Bağlanmış olduğu deponun içinde korkuyla etrafındaki bir kaç adama bakıyordu. Ne kadar dil dökse de onu bırakmamışlardı. Hiçbir şekilde ona zarar vermemişlerdi. Sadece sandalyeye oturtup bağlamışlardı.
Aslında ona zarar vermelerini istedi. Onlardan daha az korkuyordu. En azından dövüp bırakırlar diye düşünüyordu. Ama dokunmamalarının nedenini buluyordu. Ömer'i bekliyorlardı. Adam da farkındaydı aslında. Ecelini bekliyordu. Ömer İplikçi şimdiye kadar kime merhamet göstermiş ki ona göstersin?
Açılan kapı ile adam korkarak başını o tarafa çevirdi. Gördüğü kişiyle umudu biraz olsun yeşermişti.
Gelen kişi Sinandı. Sinan ona acırdı belki. Ömer gibi acımasız değildi. Öyle biliniyordu onların dünyasında.
X: Abi yalvarırım bırakın beni. Allah cezamı versin ki bilmiyordum. Bilsem ben öyle bir şey yapar mıyım? Ki ben zaten hiçbir şey yapmadım sadece konuşacağım demiştim. Yalvarırım abi çöz beni gideyim. Söz bir daha karşınıza çıkmayacağım. Defneyi de aman Defne hanımı da unutacağım. Söz abi.

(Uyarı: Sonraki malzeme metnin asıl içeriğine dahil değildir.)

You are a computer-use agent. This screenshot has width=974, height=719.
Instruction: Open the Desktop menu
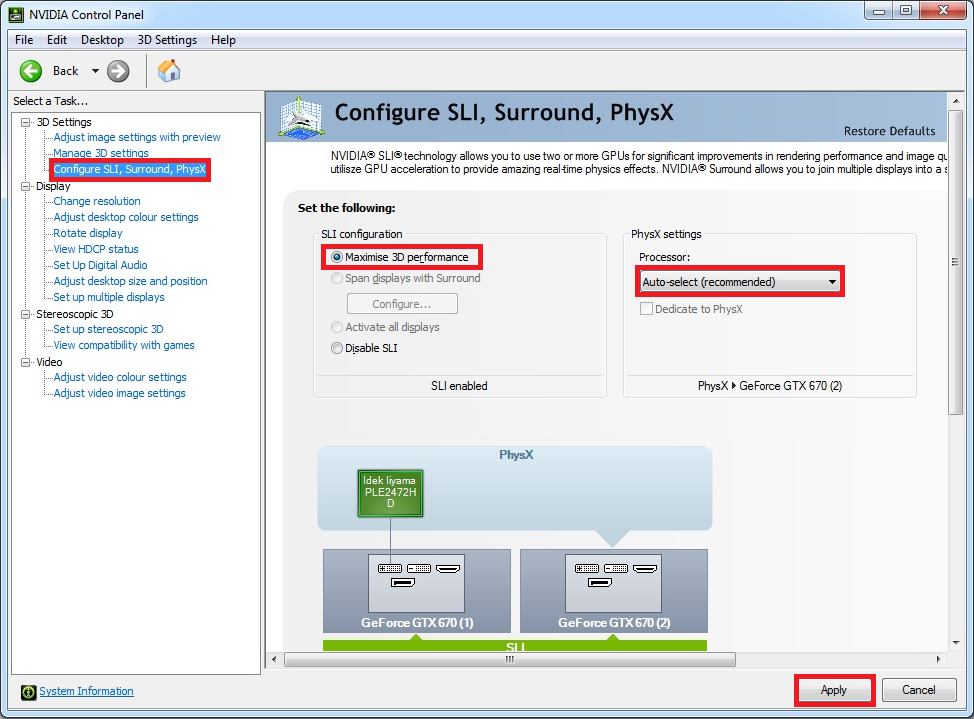[102, 40]
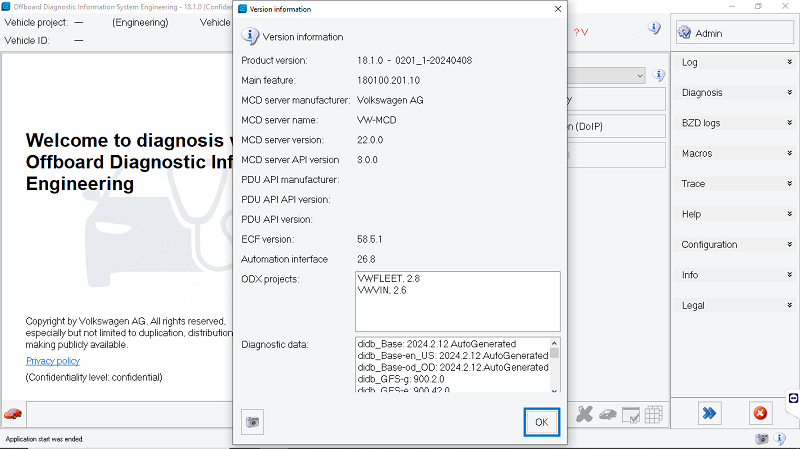
Task: Click the info icon beside the Admin button
Action: coord(654,28)
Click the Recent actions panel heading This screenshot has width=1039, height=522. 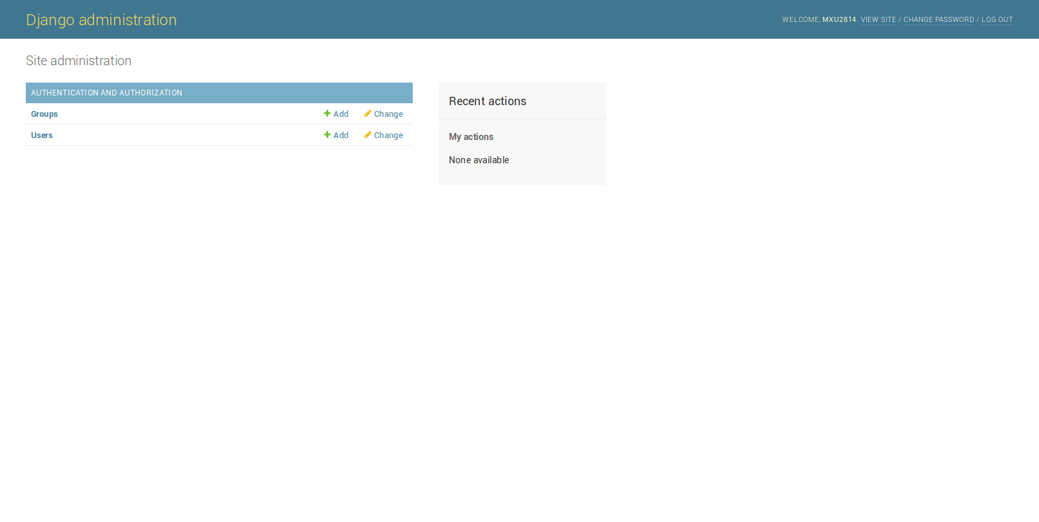(487, 101)
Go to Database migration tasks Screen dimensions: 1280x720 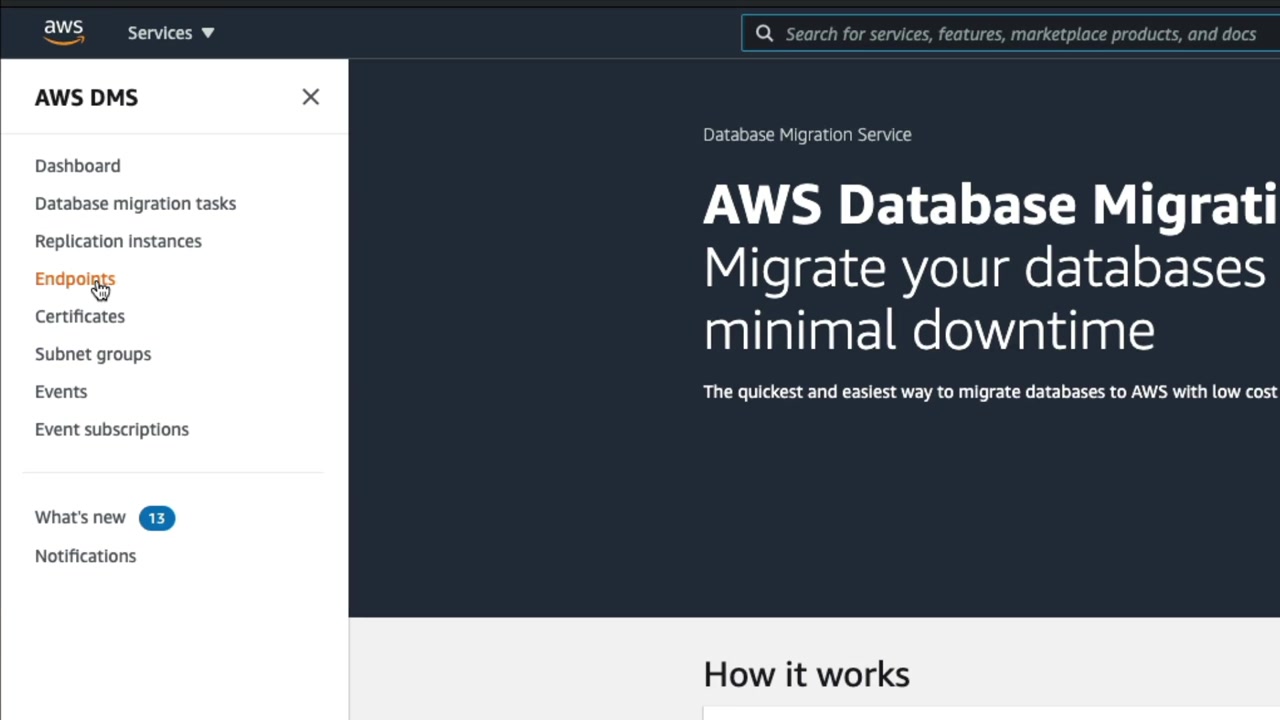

Sinan adamı duymuyormuş gibi deponun içinde elleri cebinde bir ileri bir geri gidiyordu. Gülerek diğer adamlarla sohbet ediyordu.
X: Sinan abi yalvarıyorum sana. Ne isterseniz yaparım yeter ki beni İplikçinin eline bırakma. Yemin ederim giderim buralardan.
Sİ: Merak etme koçum. Biletini kestik biz.
Adam hevesle gülümsedi.
X: Valla mı abi? Tamam ben giderim söz, hemen giderim. Hadi çöz beni.
Sİ: Aaa daha dur ama. İki sohbet etseydik seninle. Olmaz ki böyle. Elalem demeyecek mi bu nasıl misafir perverlik diye?
X: Yok ben hiçbir şey istemiyorum. Hemen gideceğim.
Sİ: Otur sen otur rahatına bak. Oğlum çözsenize adamı ayıp valla misafire böyle davranılmaz.
Adamlardan biri Sinanı ikiletmeden adamın ellerini ve ayaklarını çözdü. Biliyordu işte. Sinan Ömerden çok daha iyi kalpliydi.
Korumalardan bir diğeri Sinana sandalyeyi uzatınca Sinan onu alıp adamın biraz uzağında tam karşısına oturdu.
Sİ: Eee anlat bakalım.
X: Neyi abi?
Sİ: Merak etme aramızda kalacak. Anlat hadi. Aşkını anlat bana.
X: Yok tövbe abi yok öyle bir şey. Ben en iyi Ömer abi gelmeden gideyim.
Sİ: Aaa ne laf anlamaz bir şey çıktın sen böyle? Bir yerinde dur.
Adam oturduğu sandalyeye daha da gömüldü. Yok olmak istemişti. Korkusundan titreyen ellerini ve ayaklarını Sinan kısık bakışlarla izlemişti. Kollarını göğüsüne kavuşturmuş dostunu bekliyordu.
Büyük kapılar tekrar açılınca bu sefer adam oraya bakmamıştı. Gelenin kim olduğunu biliyordu.
Ömer tüm ihtişamı ile küçük kalabalığa yaklaştı. Sinanın omuzuna dokunup gülümsemişti. Sinan da aynı şekilde karşılık verip oturduğu sandalyeden kalktı. Ömer'in adamlarından biri hemen yeni bir sandalye getirip Sinanınkinin yanına bıraktı.
Ö: Eveeet.
Dedi Ömer biraz uzatarak. Ceketini çıkarıp sandalyenin arkasına astı. Kollarını tek tek kıvırarak karşısında titreyen adama baktı. Sonra alayla gülüp sandalyeye oturdu.
Ö: Sıkıyorsa çıksın karşıma?
Sesi gayet sakin çıkıyordu. Adam duyduğu cümle ile gözlerini yumdu. Keşke dili tutulsaydı da bunları söylemeseydi.
ŞİMDİ OKUDUĞUN
Formaliteden Aşk
Teen FictionYeniden Aşk ve Bitmeyen Aşk'ın yazarından... Defne ve Ömer... Birbirinin sadece tek tük ismini duyduğu ve hiç bir zaman birbirini görmediği iki genç insan... Sırf babaları istiyor diye evlenmek durumunda kalsalardı sizce nasıl bir tepki vereceklerd...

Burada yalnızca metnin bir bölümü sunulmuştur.